L’histoire débute en 1980. Le père d’Évelyne Fenouillet, aujourd’hui directrice des établissements éponymes, se rend quotidiennement au marché de la Gare, à Lyon. Il y pratique l’achat-revente de poissons. Le Ligérien rencontre alors des Turcs qui vendent de la grenouille. « Il s’est lancé un peu par hasard, raconte sa fille. Ces importateurs lui ont donné 20 paniers à dépouiller. Mon père les a pris et leur les a remontés à Lyon le lendemain. Les clients ont été satisfaits, et c’était parti. » 

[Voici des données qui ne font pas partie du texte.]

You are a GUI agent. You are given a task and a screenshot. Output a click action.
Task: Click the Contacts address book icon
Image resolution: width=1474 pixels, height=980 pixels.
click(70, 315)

Les établissements Fenouillet sont spécialisés dans l’abattage de grenouilles vivantes depuis 1985. En France, ils ne sont que deux. « Nous proposons de la grenouille fraîche. Elle arrive de Turquie par camion une fois par semaine, en caisse de 4 ou 6 kg. » De temps en temps, quand le volume de batraciens n’est pas assez important, il est livrés par avion.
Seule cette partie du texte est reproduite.